— start —

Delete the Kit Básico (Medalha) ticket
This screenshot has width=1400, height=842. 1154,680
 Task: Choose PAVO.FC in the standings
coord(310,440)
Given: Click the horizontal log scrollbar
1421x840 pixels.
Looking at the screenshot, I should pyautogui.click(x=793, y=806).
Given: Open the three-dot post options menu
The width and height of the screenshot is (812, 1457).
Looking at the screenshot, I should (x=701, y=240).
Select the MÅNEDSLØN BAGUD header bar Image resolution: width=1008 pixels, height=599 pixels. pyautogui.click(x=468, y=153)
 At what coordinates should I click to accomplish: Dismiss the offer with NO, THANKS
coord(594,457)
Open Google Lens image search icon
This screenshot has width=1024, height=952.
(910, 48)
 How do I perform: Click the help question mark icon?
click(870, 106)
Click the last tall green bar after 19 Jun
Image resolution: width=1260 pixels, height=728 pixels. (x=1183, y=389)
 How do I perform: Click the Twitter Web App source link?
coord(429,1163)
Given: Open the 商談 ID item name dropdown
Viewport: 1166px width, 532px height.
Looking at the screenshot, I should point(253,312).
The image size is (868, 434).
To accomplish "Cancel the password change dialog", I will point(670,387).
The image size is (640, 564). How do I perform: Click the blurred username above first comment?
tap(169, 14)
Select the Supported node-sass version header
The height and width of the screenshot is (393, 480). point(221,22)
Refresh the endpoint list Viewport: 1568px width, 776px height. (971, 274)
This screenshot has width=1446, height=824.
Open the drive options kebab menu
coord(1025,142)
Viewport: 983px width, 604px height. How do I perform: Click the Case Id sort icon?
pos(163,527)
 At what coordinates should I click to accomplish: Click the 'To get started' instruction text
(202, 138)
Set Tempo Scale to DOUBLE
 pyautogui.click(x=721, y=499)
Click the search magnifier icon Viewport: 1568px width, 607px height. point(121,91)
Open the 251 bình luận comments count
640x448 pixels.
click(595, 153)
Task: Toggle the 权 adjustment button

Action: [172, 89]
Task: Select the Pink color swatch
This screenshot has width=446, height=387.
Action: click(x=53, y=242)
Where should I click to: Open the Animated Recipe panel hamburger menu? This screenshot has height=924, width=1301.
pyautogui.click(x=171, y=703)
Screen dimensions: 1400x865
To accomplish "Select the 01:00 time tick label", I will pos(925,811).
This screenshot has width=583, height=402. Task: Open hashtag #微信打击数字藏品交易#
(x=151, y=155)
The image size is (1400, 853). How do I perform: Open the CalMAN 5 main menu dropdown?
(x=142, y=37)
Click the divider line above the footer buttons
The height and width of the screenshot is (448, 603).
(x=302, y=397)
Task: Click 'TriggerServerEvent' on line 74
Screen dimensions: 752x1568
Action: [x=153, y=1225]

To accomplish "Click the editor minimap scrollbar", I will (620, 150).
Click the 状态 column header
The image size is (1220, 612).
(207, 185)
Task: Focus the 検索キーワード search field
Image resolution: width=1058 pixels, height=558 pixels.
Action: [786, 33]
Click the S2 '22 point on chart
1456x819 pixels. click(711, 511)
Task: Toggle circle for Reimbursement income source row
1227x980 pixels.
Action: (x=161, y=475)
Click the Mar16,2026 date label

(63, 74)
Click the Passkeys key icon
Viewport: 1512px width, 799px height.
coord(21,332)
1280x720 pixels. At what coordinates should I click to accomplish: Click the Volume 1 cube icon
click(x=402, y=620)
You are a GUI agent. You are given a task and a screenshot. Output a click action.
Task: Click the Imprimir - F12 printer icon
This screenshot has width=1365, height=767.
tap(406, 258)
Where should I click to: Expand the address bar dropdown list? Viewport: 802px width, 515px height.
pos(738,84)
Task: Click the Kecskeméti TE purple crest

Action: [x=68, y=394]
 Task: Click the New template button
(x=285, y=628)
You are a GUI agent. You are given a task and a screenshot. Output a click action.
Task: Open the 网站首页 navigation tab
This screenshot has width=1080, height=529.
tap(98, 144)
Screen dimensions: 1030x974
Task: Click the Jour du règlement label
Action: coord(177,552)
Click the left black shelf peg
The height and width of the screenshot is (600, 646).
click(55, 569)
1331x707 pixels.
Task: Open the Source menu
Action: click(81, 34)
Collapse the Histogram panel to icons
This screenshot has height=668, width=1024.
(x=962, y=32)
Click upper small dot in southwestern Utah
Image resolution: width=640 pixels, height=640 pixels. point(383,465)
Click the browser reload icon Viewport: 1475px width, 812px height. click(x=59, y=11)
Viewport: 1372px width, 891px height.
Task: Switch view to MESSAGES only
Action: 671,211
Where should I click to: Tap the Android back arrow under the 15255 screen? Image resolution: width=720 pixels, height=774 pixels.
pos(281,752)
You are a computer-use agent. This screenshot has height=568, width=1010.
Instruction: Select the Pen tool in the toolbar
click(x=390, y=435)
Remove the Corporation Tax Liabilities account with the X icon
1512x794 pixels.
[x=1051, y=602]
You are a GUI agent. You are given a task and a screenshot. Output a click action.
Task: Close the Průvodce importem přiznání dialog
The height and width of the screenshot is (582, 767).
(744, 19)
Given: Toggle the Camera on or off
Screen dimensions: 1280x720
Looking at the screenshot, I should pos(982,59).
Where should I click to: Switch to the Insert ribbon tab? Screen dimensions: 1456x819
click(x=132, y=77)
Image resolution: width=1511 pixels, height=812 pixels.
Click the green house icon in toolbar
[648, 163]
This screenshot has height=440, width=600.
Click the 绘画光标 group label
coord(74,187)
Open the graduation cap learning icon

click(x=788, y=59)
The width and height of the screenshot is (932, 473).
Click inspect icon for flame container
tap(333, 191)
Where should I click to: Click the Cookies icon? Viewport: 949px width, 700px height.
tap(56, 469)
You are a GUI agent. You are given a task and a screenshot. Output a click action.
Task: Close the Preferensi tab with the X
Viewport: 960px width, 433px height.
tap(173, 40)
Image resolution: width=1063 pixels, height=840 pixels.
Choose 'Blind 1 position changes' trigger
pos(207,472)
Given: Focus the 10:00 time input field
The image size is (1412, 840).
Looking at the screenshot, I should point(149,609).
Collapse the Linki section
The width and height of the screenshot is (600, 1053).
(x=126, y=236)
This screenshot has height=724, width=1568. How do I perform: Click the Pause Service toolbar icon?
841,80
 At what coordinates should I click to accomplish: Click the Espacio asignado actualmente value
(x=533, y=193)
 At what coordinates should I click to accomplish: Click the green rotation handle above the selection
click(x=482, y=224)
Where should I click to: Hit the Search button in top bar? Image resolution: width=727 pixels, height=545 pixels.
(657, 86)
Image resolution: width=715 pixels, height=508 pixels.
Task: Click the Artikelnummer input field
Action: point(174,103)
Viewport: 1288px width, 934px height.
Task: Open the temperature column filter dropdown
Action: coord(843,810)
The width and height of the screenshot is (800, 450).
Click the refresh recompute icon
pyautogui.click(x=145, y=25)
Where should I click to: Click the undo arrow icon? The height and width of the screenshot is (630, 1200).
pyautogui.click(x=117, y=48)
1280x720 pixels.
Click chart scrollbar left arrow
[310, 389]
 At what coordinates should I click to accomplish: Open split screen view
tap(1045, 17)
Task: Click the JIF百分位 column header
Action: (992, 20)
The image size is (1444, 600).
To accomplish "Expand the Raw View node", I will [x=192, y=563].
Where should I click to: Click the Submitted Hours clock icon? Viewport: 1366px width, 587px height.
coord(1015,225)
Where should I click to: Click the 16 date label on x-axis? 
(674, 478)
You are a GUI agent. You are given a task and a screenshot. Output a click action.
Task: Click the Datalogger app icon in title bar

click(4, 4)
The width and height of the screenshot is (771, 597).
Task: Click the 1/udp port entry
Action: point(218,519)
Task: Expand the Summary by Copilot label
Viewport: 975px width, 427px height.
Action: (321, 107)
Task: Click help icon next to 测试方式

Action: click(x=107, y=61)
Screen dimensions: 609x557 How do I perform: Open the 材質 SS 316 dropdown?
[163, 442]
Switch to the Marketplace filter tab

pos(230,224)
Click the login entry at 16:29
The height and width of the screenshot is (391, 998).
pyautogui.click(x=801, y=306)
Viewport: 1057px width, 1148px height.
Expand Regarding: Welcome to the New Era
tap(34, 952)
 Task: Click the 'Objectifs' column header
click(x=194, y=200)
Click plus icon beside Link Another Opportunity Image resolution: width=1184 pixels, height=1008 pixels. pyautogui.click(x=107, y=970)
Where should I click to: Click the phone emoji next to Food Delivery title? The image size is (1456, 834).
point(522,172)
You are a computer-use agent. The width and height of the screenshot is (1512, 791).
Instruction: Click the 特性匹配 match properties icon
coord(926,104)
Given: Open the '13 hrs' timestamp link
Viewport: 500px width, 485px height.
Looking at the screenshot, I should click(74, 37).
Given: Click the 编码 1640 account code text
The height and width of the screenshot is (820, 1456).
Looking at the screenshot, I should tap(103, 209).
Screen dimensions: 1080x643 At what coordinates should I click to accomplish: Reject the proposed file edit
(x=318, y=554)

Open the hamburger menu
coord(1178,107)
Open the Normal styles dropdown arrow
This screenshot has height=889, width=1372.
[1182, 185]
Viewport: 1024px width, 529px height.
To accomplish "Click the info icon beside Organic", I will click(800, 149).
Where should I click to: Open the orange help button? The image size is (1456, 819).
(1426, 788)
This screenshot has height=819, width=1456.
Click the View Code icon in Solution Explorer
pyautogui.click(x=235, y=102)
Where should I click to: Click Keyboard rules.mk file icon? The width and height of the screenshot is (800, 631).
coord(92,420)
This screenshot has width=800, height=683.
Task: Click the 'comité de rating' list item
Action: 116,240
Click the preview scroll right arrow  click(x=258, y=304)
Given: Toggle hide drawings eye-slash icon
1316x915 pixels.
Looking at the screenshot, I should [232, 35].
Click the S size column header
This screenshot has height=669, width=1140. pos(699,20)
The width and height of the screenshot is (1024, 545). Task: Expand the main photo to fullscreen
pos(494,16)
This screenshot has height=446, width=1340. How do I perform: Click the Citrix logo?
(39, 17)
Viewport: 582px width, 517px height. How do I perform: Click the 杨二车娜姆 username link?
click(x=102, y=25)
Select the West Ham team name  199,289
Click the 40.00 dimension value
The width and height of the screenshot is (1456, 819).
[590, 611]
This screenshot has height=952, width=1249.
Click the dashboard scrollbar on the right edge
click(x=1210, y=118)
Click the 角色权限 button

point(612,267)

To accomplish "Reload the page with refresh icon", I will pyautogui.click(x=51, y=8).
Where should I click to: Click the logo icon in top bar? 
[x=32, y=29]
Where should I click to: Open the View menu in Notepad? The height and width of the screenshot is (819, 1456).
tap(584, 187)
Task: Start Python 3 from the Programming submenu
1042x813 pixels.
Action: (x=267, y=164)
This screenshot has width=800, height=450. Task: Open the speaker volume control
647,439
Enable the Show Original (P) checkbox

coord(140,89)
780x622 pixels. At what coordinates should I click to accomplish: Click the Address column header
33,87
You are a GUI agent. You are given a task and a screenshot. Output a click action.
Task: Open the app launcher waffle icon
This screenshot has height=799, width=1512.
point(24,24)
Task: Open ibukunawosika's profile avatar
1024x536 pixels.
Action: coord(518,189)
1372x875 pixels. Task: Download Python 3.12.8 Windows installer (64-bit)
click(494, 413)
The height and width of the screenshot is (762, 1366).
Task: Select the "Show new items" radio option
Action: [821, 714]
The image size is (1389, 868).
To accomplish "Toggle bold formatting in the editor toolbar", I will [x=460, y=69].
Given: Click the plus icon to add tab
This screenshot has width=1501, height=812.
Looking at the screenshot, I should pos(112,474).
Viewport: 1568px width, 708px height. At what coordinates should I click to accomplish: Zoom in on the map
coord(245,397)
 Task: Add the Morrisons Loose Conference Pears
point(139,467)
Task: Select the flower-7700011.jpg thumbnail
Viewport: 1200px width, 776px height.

— end —

- _Written exercise_: Give the data from the line that contains "Screen dimensions: 1080x643" through the line that contains "pos(494,16)" as a Markdown table with the columns Row and Line, numbering each row and leaving out blank lines.

- _Result of this task_:
| Row | Line |
|---|---|
| 1 | Screen dimensions: 1080x643 At what coordinates should I click to accomplish: Reject the proposed file edit |
| 2 | (x=318, y=554) |
| 3 | Open the hamburger menu |
| 4 | coord(1178,107) |
| 5 | Open the Normal styles dropdown arrow |
| 6 | This screenshot has height=889, width=1372. |
| 7 | [1182, 185] |
| 8 | Viewport: 1024px width, 529px height. |
| 9 | To accomplish "Click the info icon beside Organic", I will click(800, 149). |
| 10 | Where should I click to: Open the orange help button? The image size is (1456, 819). |
| 11 | (1426, 788) |
| 12 | This screenshot has height=819, width=1456. |
| 13 | Click the View Code icon in Solution Explorer |
| 14 | pyautogui.click(x=235, y=102) |
| 15 | Where should I click to: Click Keyboard rules.mk file icon? The width and height of the screenshot is (800, 631). |
| 16 | coord(92,420) |
| 17 | This screenshot has width=800, height=683. |
| 18 | Task: Click the 'comité de rating' list item |
| 19 | Action: 116,240 |
| 20 | Click the preview scroll right arrow  click(x=258, y=304) |
| 21 | Given: Toggle hide drawings eye-slash icon |
| 22 | 1316x915 pixels. |
| 23 | Looking at the screenshot, I should [232, 35]. |
| 24 | Click the S size column header |
| 25 | This screenshot has height=669, width=1140. pos(699,20) |
| 26 | The width and height of the screenshot is (1024, 545). Task: Expand the main photo to fullscreen |
| 27 | pos(494,16) |